#### ARTICLE
Élections 2010
Quel en est le prix - économique et politique ?
Malheureusement, Ayiti Kale Je n’a pas réussi à obtenir le coût exact des élections réalisées au cours des 23 dernières années.
D’après ACE Electoral Knowledge Network, qui réalise des études sur les élections au niveau international, l’argent que les gouvernements dépensent généralement pour les élections varie entre un dollar américain pour chaque électeur, dans les pays qui ont une grande expérience électorale, et 45 dollars américains par électeur dans un pays en « transition » comme le Cambodge.
En Haïti le processus de 2005 a coûté entre 49 millions et 70 millions de dollars américaines… cela dépend de quel chiffre on croit fiable. Cela signifie en tout cas que ce processus a coûté jusqu'à 30 dollars américains par électeur, suivant l’un des rapports.
Les Sénatoriales de 2009 ont couté 16 millions de dollars, selon ce que nous avons lu dans la presse.
Le budget des élections de 2010 est de 29 millions de dollars américains. La majorité de cet argent provient de bailleurs étrangers.
Selon un rapport, la mission d’observation de l’OEA/CARICOM, dirigé par Colin Granderson, qui comptera 100 observateurs en Haïti le jour du scrutin, coute 5,3 millions de dollars américains.(Quand Ayiti Kale Je a demandé à Granderson le cout de sa mission il a refusé de répondre).
Un "billboard" géant éclipsée par une montagne de déchets à Pétion-Ville. Photo: Acessomedias
D’après les medias, le gouvernement assure pour au moins 7 millions de dollars le financement des joutes sur les 29 millions. Près d’un million de dollars américains de cette somme est allé aux candidats à la présidence, parce que chaque candidat approuvé par le CEP a reçu 50 000 dollars.
Mais considérant les affiches, les annonces à la radio et la télévision, et tous les déplacements effectués par les candidats, beaucoup d’entre eux ont dépensé plus que 50 000 dollars, cela signifie que les élus, le président, ne représenteront pas ceux qui les auront choisis, comme l’a expliqué Remy.
Les élections en Haïti « coutent de plus en plus d’argent », a admis Granderson, il y a «la dimension américaine avec les posters ». Mais il ajoute que « nous avons des élections avec des candidats très peu connus. Comment donc les faire connaitre ? »
Haïti serait-elle en voie d’adopter le système américain où c’est l’argent qui domine ? Depuis 30 ans, Washington travaille à cet effet.
Outre l’argent alloué au processus formel- enregistrement des électeurs, bureaux de vote, centre de tabulation, et financement de la campagne des candidats- les gouvernements étrangers et les agences internationales, spécialement les américains, dépensent plusieurs millions de dollars dans « l’éducation » politique et la construction de partis politiques depuis 1987.
########
*CONSIGNE*: Reproduisez à l'identique tout le passage de l'article sur le coût des élections en Haïti, depuis « Malheureusement, Ayiti Kale » jusqu'à « dans la presse. ». Les lignes qui suivent ne sont d'aucune utilité ici.
#### ENTRÉES FOURNIES
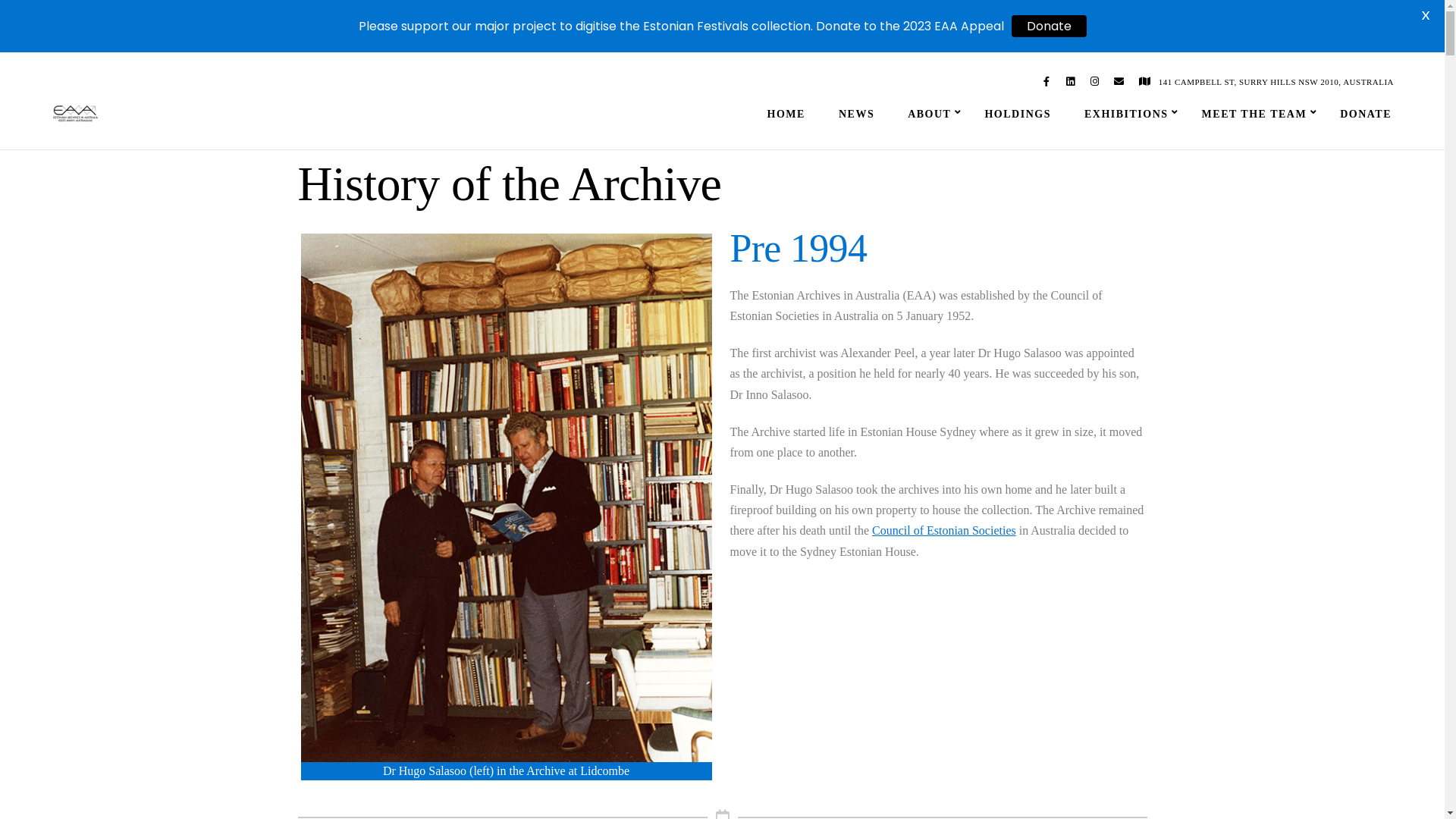
X Element type: text (1425, 14)
MEET THE TEAM Element type: text (1254, 114)
Donate Element type: text (1048, 26)
HOME Element type: text (786, 114)
HOLDINGS Element type: text (1017, 114)
Council of Estonian Societies Element type: text (944, 530)
ABOUT Element type: text (928, 114)
DONATE Element type: text (1365, 114)
EXHIBITIONS Element type: text (1126, 114)
NEWS Element type: text (856, 114)
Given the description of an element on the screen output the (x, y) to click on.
########
*RÉSULTAT*:
Malheureusement, Ayiti Kale Je n’a pas réussi à obtenir le coût exact des élections réalisées au cours des 23 dernières années.
D’après ACE Electoral Knowledge Network, qui réalise des études sur les élections au niveau international, l’argent que les gouvernements dépensent généralement pour les élections varie entre un dollar américain pour chaque électeur, dans les pays qui ont une grande expérience électorale, et 45 dollars américains par électeur dans un pays en « transition » comme le Cambodge.
En Haïti le processus de 2005 a coûté entre 49 millions et 70 millions de dollars américaines… cela dépend de quel chiffre on croit fiable. Cela signifie en tout cas que ce processus a coûté jusqu'à 30 dollars américains par électeur, suivant l’un des rapports.
Les Sénatoriales de 2009 ont couté 16 millions de dollars, selon ce que nous avons lu dans la presse.